Sobre a informação de que "nunca foi ouvido pelo PT e que o partido não queria lhe ouvir", Silvinho explicou que ligou para o então secretário-geral do PT, Ricardo Berzoini, que assumira seu cargo, e se colocou à disposição do partido, logo depois que se licenciou. "Ele disse que eu precisava cuidar da minha vida, me reconstruir. Foi uma conversa por telefone e nunca mais voltei a falar com Berzoini."
"Não quero cuspir no prato em que comi"
O ex-secretário do PT disse que não pretendia prejudicar ninguém com a entrevista. "Não quero prejudicar nenhum inimigo, quanto mais meus amigos". Ele afirmou que, após 22 anos de militância partidária, quer distância da vida política. "Queria estar fora de qualquer coisa que cheirasse a política", afirmou. "Não quero cuspir no prato em que comi, mas queria estar com minha família, longe de tudo", completou.

• **EXPERIMENTE**:
No trecho sobre Silvinho, quantos anos de militância partidária ele diz ter? Os registros não são necessários aqui.

• **DADOS ARMAZENADOS**:

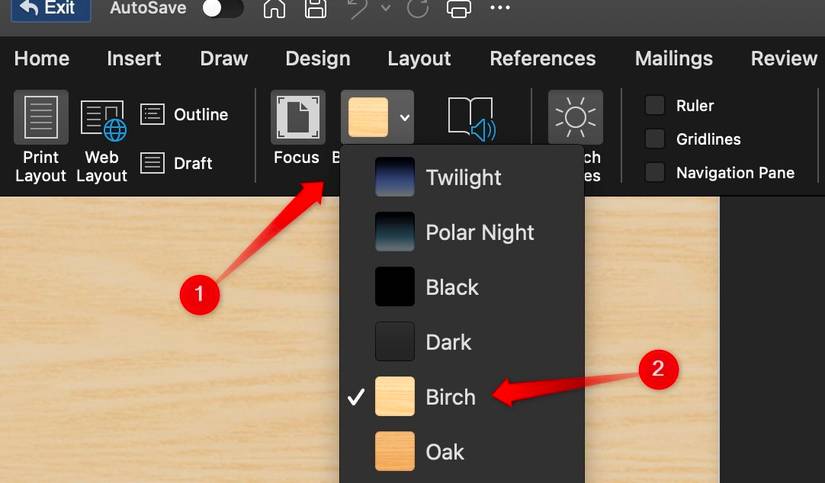Click the Print icon in title bar

459,10
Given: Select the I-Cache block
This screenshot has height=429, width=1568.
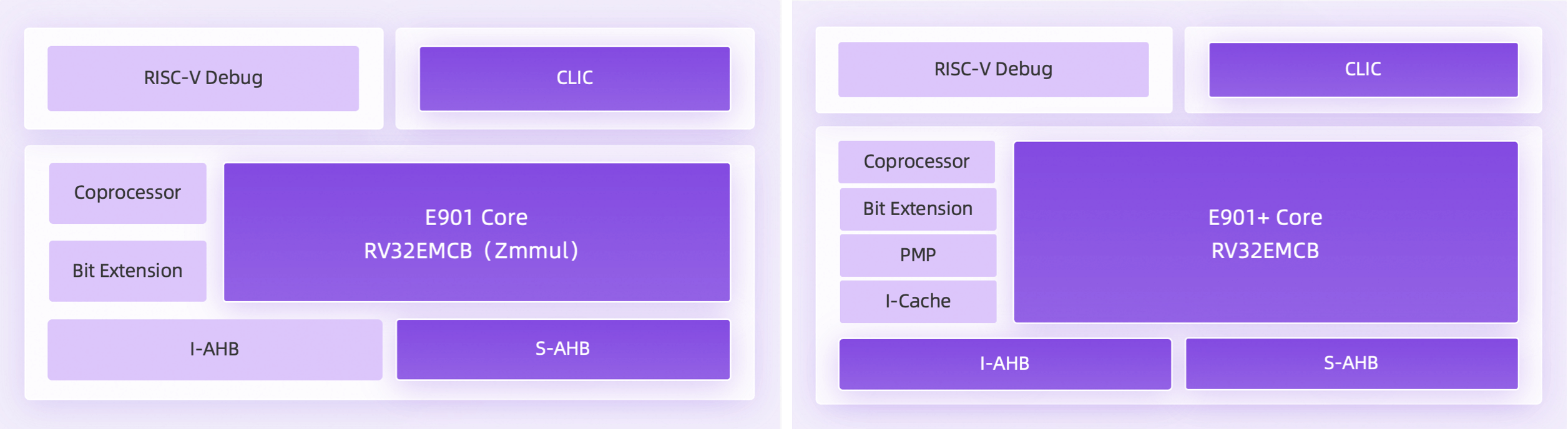Looking at the screenshot, I should tap(918, 302).
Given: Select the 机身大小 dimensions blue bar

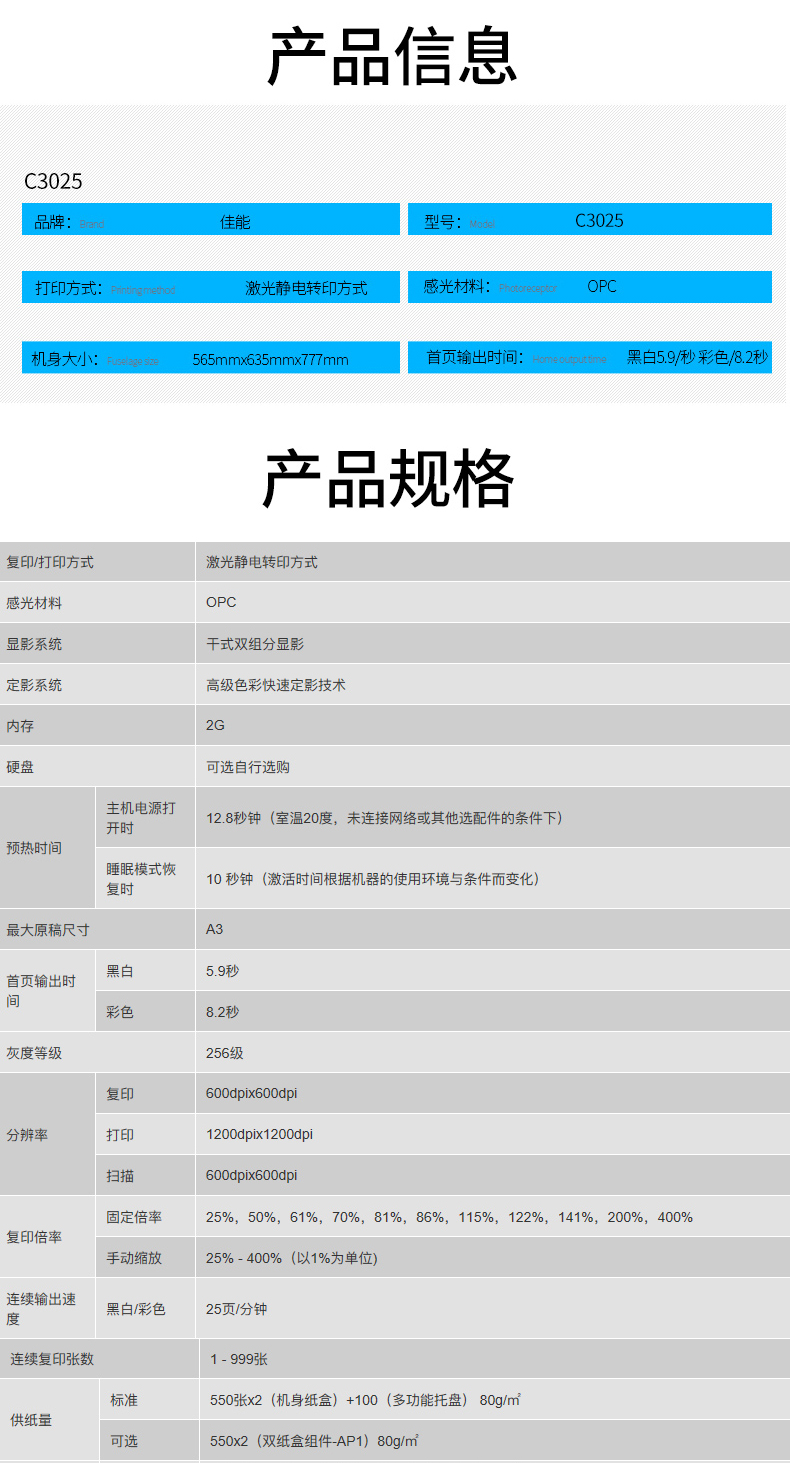Looking at the screenshot, I should coord(210,358).
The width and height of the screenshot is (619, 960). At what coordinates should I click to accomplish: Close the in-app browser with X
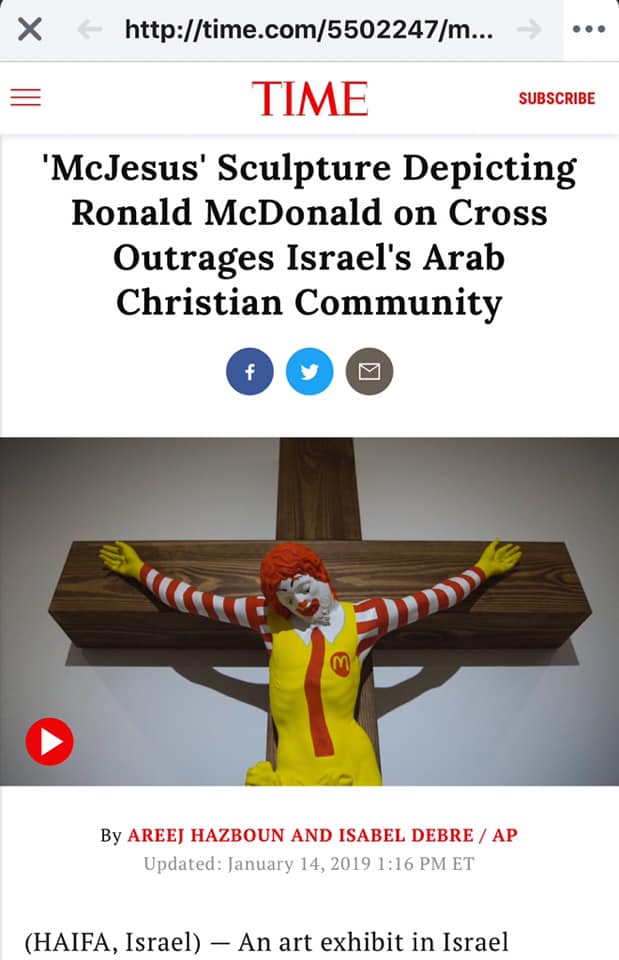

• **RESPOSTA DO EXERCÍCIO**:
22 anos.